Marilyn and Nick Mosby
Nick Mosby files last-minute rebuttal to ethics charges, suggesting next week’s court hearing will be delayed
Now represented by a lawyer, Mosby has refused to release the names of donors to a fund set up for him and his wife, Marilyn Mosby
Above: Nick Mosby poses with former legal defense fund trustee Robyn Murphy at the 2022 Preakness in Baltimore. (Facebook)
City Council President Nick Mosby has finally found a lawyer.
After telling a judge he’d have to search as far away as “southern Maryland or even D.C.” to retain counsel, Mosby has hired a local legal fixture, Robert Fulton Dashiell, to combat charges that he violated the city’s gift solicitation rules.
A 26-page memo that Dashiell filed last week in Circuit Court – or four months after Mosby blew past an earlier deadline for submissions – is likely to spur a fresh delay to a judicial review of the Ethics Code violations pending against Baltimore’s second highest elected official.
Sources tell The Brew that the Board of Ethics will ask Judge Lawrence Fletcher-Hill to reschedule the January 10 administrative hearing, so the panel can address Mosby’s last-minute objections to the order.
Recently, the ethics board asked the judge to penalize Mosby for noncompliance, saying he “is seeking only to delay” the proceedings.
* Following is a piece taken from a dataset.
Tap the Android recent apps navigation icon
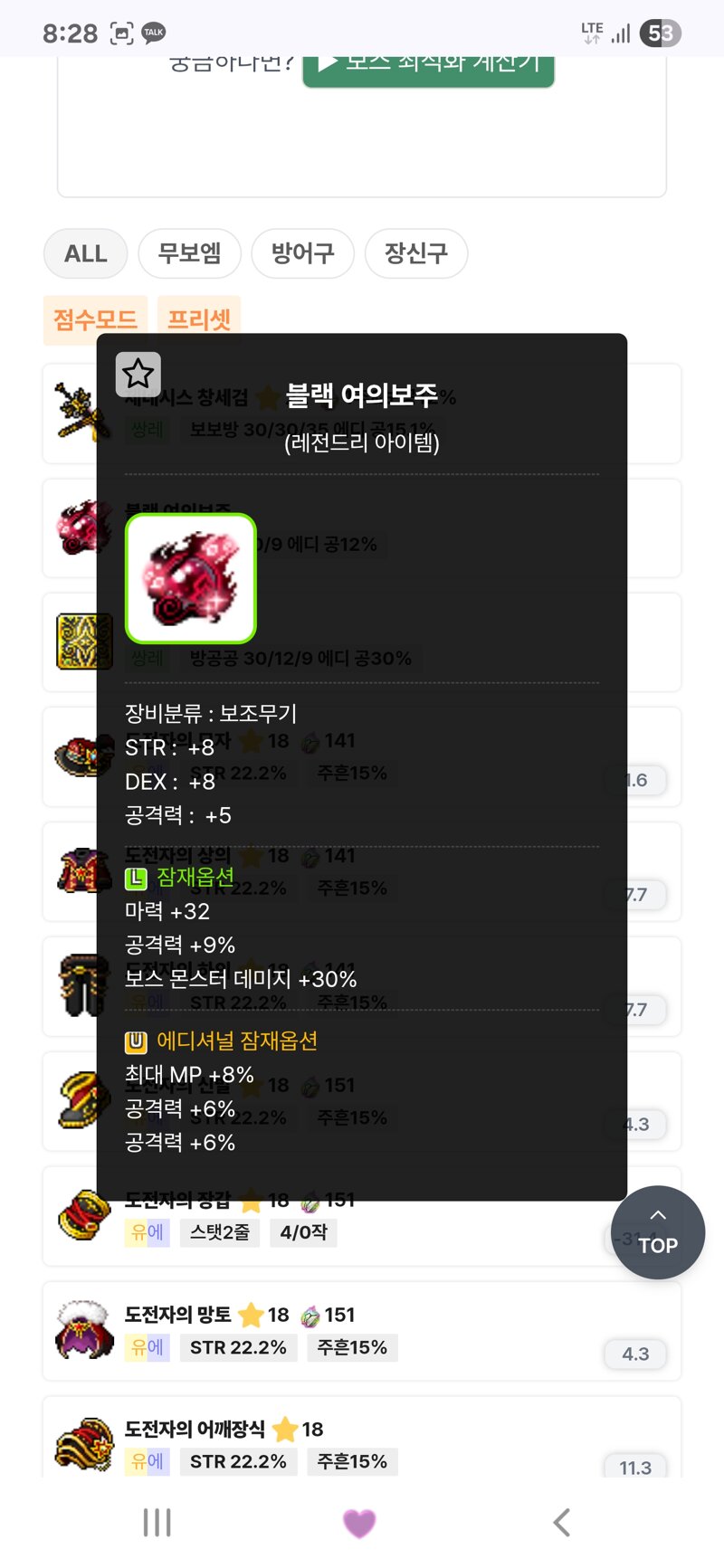 point(157,1522)
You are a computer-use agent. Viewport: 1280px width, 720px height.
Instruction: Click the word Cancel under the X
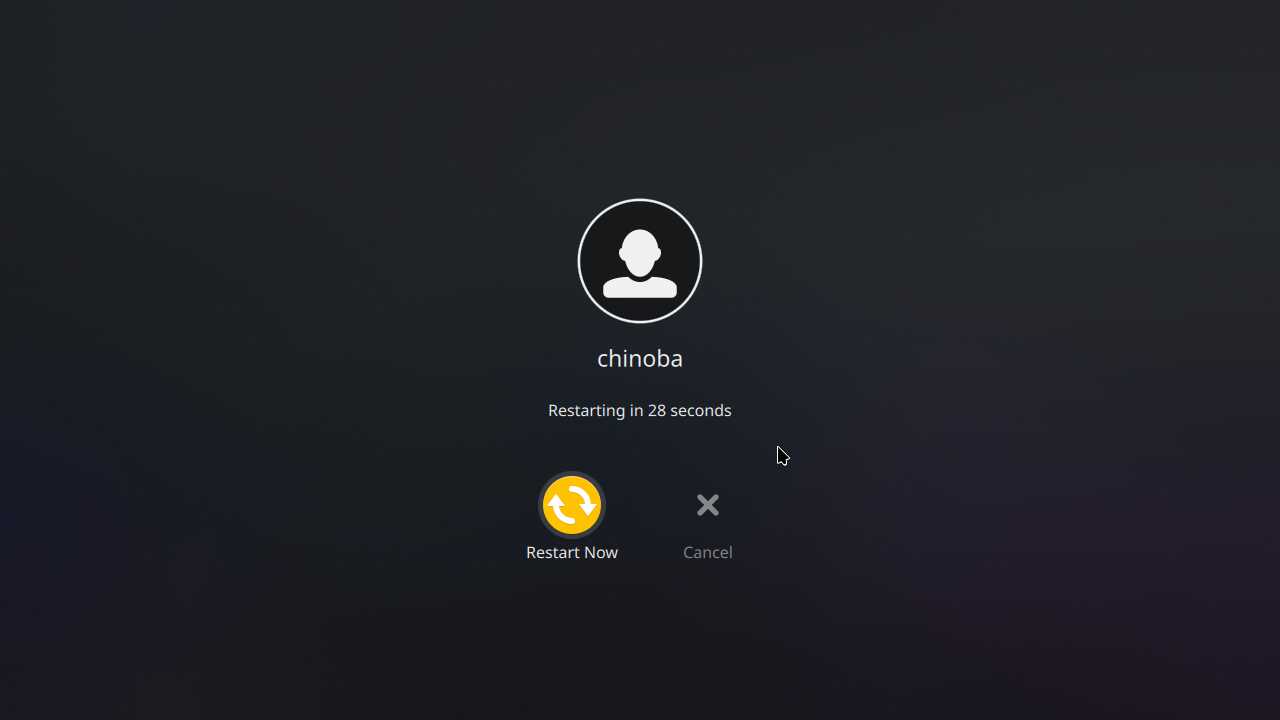[x=708, y=552]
A fine of up to $1,000 a day can be imposed for failing to follow a city ethics order. Fletcher-Hill has not ruled on the motion.
The increasingly acrimonious dispute involves a legal defense “trust” set up in 2021 by Baltimore publicist Robyn Murphy as Mosby and his wife, Baltimore State’s Attorney Marilyn Mosby, faced a federal criminal investigation into their financial affairs.
Many Twists and Turns
Marilyn Mosby was indicted last January on four counts of perjury and making false statements.
But following multiple trial delays, Mosby served out her term as state’s attorney and was replaced yesterday by Ivan Bates, who defeated her in the July primary.
Now set to go on trial in March 2023, Mosby is asking for her case to be moved to a courtroom outside of Baltimore.
Nick Mosby was not charged in the federal indictment, but was cited last May by the ethics board as part of its own investigation of the legal defense fund.
Using the names, credentials and pictures of the Mosbys, the fund raised over $14,000, including $5,100 from “controlled donors,” or persons doing business with Baltimore City.
Last May, the board ordered Nick Mosby to “disclaim” any beneficiary interest in the fund, release the names of all donors and return money given by controlled donors. (Governed by state ethics rules, Marilyn Mosby was not part of the case, even though one of her defense lawyers, Kelley C. Miller, set up the fund with Murphy.)
He refused, filing for a judicial review last June pro se, or without the help of an attorney.
Days before the November 21 hearing on his appeal, Mosby filed an emergency motion to postpone, telling Fletcher-Hill that he had been unable to secure legal counsel because of “conflicts of interest” involving his role as City Council President.
Last Tuesday, Dashiell notified the court that he and his partner, Senchal Dashiell Barrolle, would serve as Mosby’s counsel.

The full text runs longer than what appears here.